Interacting with texts: Adobe Acrobat Pro

Posted: August 18th, 2011 | Author: | Filed under: research tools, writing | Comments Off on Interacting with texts: Adobe Acrobat Pro

Today I’m plugging one of my favorite applications, one that I’ve found to be indispensible both in my work as a researcher and my day-to-day life as a seasoned grad student:  Adobe Acrobat Pro.

Most everyone is familiar with Adobe Acrobat, the free, gold-standard tool for reading pdfs.  Well, the Pro version is the superstar older sibling of Acrobat.  You can use it not only to read pdfs, but also to:

  1. create pdfs (from Word or Excel documents);
  2. set the security level of the pdfs that you create, such that they cannot be copied or altered;
  3. mark up and annotate pdfs (highlight text, insert comments and graphics)
  4. copy passages from a pdf to insert elsewhere (such as into Endnote, a great tool for creating and managing bibliographic references);
  5. combine multiple pdfs into one;
  6. convert pdfs into Word (or Excel);
  7. compare versions of a pdf document;
  8. create fillable pdf forms.

The main thing that I use Adobe Acrobat Pro for is the third point above – marking up and annotating texts.  In fact, Adobe Acrobat Pro has (for me at least) revolutionized the process of how I interact with texts.  Let me explain.

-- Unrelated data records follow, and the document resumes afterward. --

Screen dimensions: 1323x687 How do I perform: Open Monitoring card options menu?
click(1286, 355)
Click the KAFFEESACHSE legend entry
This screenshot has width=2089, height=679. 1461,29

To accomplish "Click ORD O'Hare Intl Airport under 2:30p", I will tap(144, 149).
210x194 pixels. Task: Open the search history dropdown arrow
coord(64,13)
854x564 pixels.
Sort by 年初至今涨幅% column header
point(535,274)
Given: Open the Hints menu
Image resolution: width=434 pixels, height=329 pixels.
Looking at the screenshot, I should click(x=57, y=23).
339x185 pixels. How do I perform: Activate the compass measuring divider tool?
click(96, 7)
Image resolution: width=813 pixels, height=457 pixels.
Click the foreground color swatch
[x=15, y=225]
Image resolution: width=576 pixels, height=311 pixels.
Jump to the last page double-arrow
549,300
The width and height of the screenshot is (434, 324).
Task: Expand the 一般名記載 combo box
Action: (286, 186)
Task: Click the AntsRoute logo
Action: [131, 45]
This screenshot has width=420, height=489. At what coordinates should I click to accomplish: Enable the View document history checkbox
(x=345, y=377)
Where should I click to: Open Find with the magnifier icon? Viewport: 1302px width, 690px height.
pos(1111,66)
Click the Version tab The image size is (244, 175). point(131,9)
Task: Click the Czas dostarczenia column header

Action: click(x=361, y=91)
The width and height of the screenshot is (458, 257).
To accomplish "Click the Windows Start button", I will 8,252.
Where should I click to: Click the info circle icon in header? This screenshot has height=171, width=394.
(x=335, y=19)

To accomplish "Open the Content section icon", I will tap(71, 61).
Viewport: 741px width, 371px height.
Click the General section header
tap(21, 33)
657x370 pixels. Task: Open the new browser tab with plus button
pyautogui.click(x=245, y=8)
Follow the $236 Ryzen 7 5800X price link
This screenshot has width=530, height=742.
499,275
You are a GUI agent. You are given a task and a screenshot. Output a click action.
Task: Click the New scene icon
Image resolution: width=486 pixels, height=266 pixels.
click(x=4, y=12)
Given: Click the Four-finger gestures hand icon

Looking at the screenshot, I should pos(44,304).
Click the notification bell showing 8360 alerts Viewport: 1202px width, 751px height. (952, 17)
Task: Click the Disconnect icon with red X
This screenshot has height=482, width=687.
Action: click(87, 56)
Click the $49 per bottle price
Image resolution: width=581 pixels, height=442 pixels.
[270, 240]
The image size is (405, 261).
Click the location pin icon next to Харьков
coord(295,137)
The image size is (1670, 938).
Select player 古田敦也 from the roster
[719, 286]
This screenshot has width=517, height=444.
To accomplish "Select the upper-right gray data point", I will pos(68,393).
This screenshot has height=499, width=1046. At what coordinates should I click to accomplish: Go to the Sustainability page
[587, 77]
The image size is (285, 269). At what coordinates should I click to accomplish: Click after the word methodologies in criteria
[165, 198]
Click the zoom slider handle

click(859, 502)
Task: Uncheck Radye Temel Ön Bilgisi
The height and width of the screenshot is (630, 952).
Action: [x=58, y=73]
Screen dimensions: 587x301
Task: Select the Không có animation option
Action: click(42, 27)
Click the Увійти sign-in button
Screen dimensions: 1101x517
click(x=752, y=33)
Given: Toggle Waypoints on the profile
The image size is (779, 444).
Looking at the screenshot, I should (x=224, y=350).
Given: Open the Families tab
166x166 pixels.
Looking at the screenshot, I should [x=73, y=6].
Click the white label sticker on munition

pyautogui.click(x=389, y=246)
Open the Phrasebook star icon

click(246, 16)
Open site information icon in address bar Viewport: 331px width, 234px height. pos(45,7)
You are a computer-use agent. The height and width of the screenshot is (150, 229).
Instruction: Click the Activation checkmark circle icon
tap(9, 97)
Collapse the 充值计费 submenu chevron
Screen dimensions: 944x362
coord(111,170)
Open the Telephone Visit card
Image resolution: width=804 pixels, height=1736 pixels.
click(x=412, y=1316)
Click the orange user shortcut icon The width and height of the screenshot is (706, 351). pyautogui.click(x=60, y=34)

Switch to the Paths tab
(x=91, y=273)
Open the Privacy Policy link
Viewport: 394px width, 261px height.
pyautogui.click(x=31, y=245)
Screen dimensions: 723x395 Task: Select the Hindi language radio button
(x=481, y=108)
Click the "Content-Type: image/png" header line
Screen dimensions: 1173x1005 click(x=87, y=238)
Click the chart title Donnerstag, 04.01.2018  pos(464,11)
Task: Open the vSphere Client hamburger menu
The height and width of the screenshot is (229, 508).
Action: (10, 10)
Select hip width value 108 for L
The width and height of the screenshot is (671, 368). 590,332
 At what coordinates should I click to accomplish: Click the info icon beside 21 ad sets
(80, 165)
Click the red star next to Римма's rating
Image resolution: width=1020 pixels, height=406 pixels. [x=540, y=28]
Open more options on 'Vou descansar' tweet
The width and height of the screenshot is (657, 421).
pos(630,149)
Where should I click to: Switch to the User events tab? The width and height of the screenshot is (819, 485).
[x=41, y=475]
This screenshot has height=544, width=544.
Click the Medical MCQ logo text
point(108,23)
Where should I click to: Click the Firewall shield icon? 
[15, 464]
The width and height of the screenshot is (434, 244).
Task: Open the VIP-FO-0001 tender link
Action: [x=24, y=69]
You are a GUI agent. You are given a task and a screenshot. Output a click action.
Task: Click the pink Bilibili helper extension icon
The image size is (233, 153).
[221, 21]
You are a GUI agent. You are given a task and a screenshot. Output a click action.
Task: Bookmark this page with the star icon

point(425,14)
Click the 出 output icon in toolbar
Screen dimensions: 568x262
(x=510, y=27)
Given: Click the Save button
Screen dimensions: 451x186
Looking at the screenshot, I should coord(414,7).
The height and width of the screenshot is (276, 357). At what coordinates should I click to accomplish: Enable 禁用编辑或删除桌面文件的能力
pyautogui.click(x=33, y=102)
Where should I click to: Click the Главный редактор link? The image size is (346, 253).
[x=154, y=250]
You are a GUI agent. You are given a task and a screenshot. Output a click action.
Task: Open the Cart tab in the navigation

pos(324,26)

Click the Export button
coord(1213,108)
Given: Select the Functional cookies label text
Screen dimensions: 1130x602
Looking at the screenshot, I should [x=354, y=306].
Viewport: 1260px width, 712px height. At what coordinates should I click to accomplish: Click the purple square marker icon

In the old days I’d build up massive collections of books and articles for my research – enough to fill a small library.  Each one of those books and articles would be covered in my handwritten jottings, highlights, sticky notes, and flags.  To retrieve those notes (and the thoughts that went along with them) I’d have to revisit each one of those texts, flip through it, decipher the jottings, and then do something with them.  Traveling was a hassle because it meant the agony of choosing the most necessary texts and then schlepping them around with me.

Not anymore.

These days I have everything I can get my hands on in electronic format.  I can carry thousands of texts around with me, safely contained in the hard drive of my laptop or in a virtual safe deposit box in the cloud.  Using Adobe Acrobat Pro I can easily mark up those texts electronically with all the virtual highlights, sticky notes, flags, scribbles, and jottings that my heart desires.  All of these are also easy to modify and even delete.  Remember flipping through your old library books and diligently erasing all your pencil marks?  Remember your dissatisfaction in knowing that you could never remove that ugly highlighting?  With electronic texts these little problems simply don’t exist.

The other thing that’s so useful is that all of the typed comments I insert into a pdf can easily be copied and then pasted into other documents and programs.  For example, I sometimes start composing parts of my own writing into the texts that I’m reading.  With a few clicks I can lift my compositions out and paste them into Word.  When I’m jotting things down about the text itself, I lift and deposit those into Endnote, where I store all the bibliographic information for each book and article that I read.  (Note to grad students – this is extremely useful in preparing for your general exams, as well as preparing your literature reviews.)

The only pain point about using Adobe Acrobat Pro is that it’s pricey, but the good news is that students and educators can get a substantial discount.

What programs do you use for marking up text, and what do you like about them?